Me, I'd like to think that Lopez's improvement was real. He made more contact. He swung less often, and less often at bad pitches. His HR/FB increased. He hit a lot of doubles. There are indicators - good indicators - suggesting that Lopez started making better use of his talent last season, and that he's a reasonable bet going forward. If someone came up to me and said "Jose Lopez is going to OPS .770 next year," I wouldn't look at him like he was crazy.
But statistically speaking, 2008 is the outlier, and outliers for young players don't always mean a new level of performance is on the way. They can and often do signal imminent regression, and if Lopez regresses back to something like .280/.315/.415, then all of a sudden he's not really that valuable anymore, especially if his defense declines. In that scenario he's just a guy who doesn't hurt us but who also doesn't help us, just a guy who hangs out and takes up space until the team finds a better second baseman to help it compete.
I don't know which path Lopez is going to follow. I don't know. He's a volatile young player, and while there are perfectly sound and solid reasons to believe that he'll hold on to his gains, there are also perfectly sound and solid reasons to believe that he'll regress. It's up to Lopez to decide how good he wants to be. All I can really say is that, no matter how much I'd like to see Lopez develop into a star, it would behoove the new front office to place a few calls and see what people might offer for a "young middle infielder on the upswing." I know there are some early signs of this being a buyer's market, but the fact of the matter is that the Mariners aren't going to compete for a little while, and Lopez may never have more trade value than he does at this writing. He's young. He just had a big bounce-back season. He hit for a good average. His second half was encouraging. He's under contract. These are good selling points.
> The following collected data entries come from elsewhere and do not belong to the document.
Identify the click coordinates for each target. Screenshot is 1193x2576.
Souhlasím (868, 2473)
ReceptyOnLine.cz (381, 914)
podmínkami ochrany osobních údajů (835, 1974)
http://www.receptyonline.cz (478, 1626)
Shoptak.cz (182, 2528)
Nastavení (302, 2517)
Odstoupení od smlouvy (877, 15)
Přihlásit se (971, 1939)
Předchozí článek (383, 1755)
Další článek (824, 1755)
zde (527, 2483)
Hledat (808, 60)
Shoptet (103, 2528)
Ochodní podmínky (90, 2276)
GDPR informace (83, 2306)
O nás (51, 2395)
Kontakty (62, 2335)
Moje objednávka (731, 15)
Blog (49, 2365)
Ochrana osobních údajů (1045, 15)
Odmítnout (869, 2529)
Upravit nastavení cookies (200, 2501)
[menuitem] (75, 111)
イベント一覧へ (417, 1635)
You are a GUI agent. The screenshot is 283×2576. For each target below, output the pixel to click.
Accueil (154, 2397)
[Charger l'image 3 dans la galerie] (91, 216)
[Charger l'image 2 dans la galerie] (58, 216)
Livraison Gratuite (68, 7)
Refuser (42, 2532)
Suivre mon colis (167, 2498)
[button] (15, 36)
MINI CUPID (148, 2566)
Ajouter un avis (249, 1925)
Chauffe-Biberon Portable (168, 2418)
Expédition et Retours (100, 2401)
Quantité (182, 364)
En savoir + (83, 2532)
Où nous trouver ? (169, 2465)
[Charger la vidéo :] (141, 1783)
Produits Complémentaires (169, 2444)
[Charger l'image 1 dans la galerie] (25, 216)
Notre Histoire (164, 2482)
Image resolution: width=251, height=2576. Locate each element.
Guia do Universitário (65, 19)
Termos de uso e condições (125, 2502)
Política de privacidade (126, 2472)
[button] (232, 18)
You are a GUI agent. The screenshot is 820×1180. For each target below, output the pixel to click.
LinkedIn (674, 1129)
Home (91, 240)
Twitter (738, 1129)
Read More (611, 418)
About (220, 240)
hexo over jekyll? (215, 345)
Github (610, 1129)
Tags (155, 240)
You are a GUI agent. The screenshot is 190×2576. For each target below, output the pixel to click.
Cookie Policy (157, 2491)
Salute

There may be a GM or two out there eager to take Lopez in exchange for a player who can help out the next Mariner team to make the playoffs.
I can't speak to that. And while it's related, I guess that's a different subject anyway. What it really comes down to is that, no matter what happens from this point forward, in 2008 Jose Lopez re-inserted himself into the organizational discussion. Lost in the mix of what we can expect from him in the future as a regular is the fact that he even has a future as a regular, something which was far from a certainty a year ago. Lopez's hard work paid off, and as a result he had himself a career season. That's significant. And I think I speak for all of us when I say I hope he's able to hang on to his gains, regardless of where he's playing in 2009 or 2010. Because if nothing else, it'd be reassuring to know that this organization is indeed capable of developing decent position players. Even if they don't develop in Seattle.